Molecular silicon polycations of the types R(2)Si(2+) and RSi(3+) (R=H, organic groups) are elusive Lewis superacids and currently unknown in the condensed phase. Here, we report the synthesis of a series of isolable terpyridine‐stabilized R(2)Si(2+) and RSi(3+) complexes, [R(2)Si(terpy)](2+) (R=Ph 1 (2+); R(2)=C(12)H(8) 2 (2+), (CH(2))(3) 3 (2+)) and [RSi(terpy)](3+) (R=Ph 4 (3+), cyclohexyl 5 (3+), m‐xylyl 6 (3+)), in form of their triflate salts. The stabilization of the latter is achieved through higher coordination and to the expense of reduced fluoride‐ion affinities, but a significant level of Lewis superacidity is nonetheless retained as verified by theory and experiment.

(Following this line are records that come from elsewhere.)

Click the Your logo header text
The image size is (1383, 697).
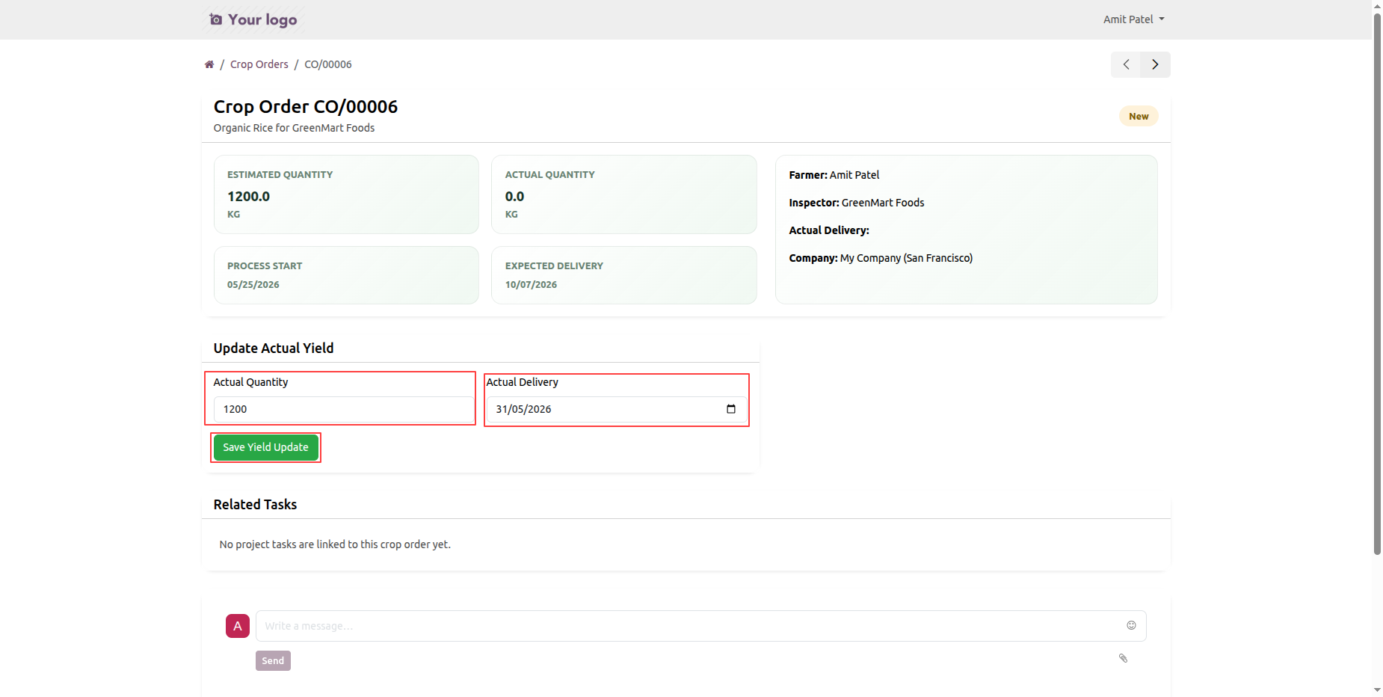coord(262,19)
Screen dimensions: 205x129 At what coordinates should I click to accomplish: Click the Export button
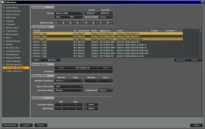click(x=41, y=125)
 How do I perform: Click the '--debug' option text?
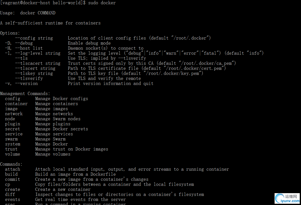point(24,43)
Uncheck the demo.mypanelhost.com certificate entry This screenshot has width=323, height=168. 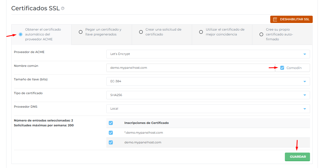111,143
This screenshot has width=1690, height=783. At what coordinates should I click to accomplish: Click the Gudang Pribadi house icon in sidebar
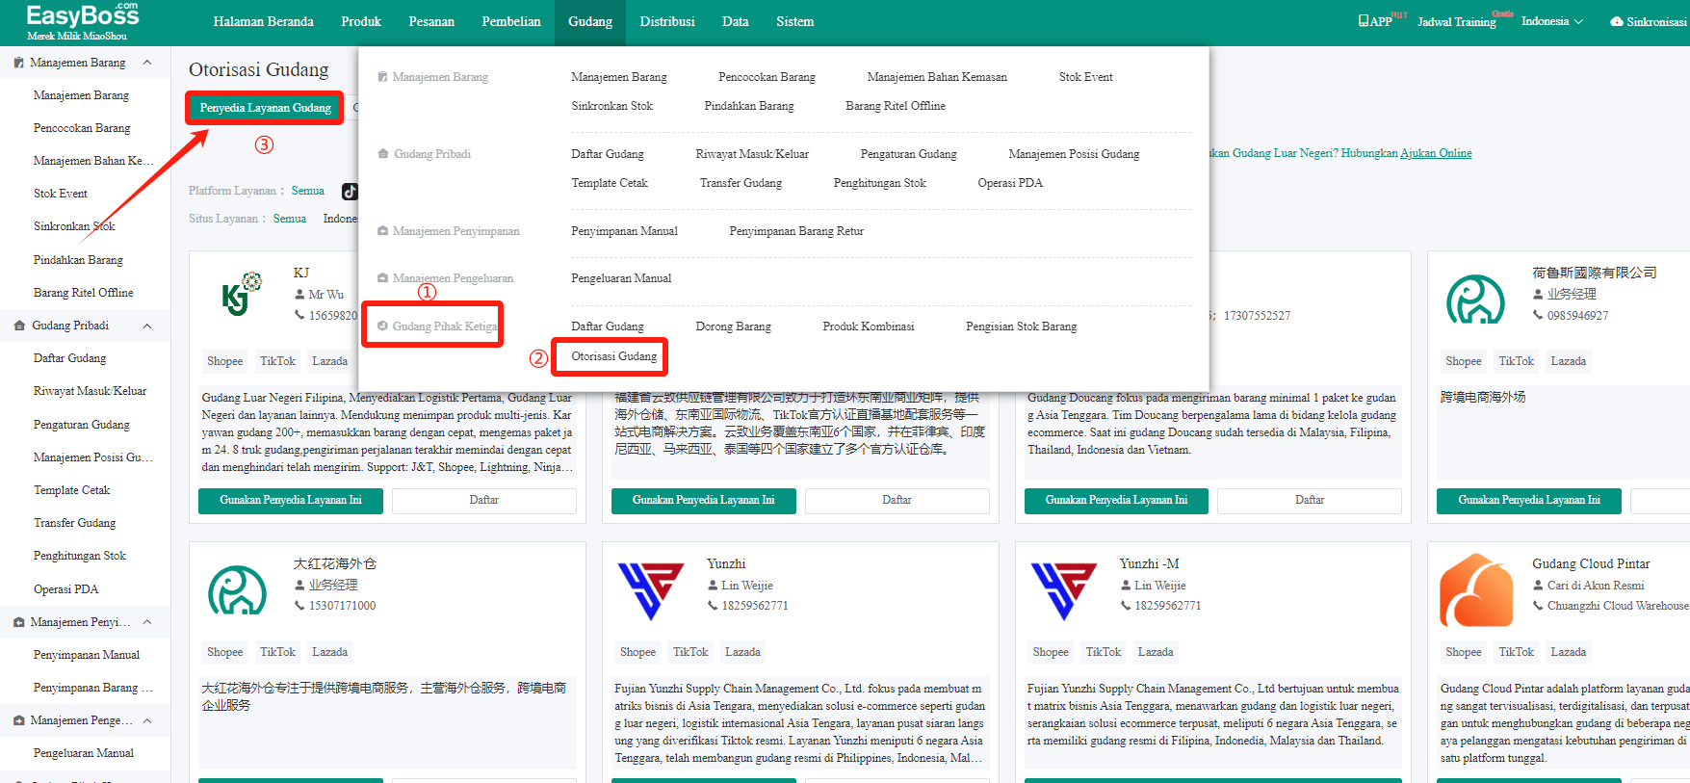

The complexes activate C(sp(3))−F bonds, as showcased by stoichiometric fluoride abstraction from 1‐fluoroadamantane (AdF) and the catalytic hydrodefluorination of AdF. The formation of the crystalline adducts [2(F)](+) and [5(H)](2+) documents in particular the high reactivity towards fluoride and hydride donors.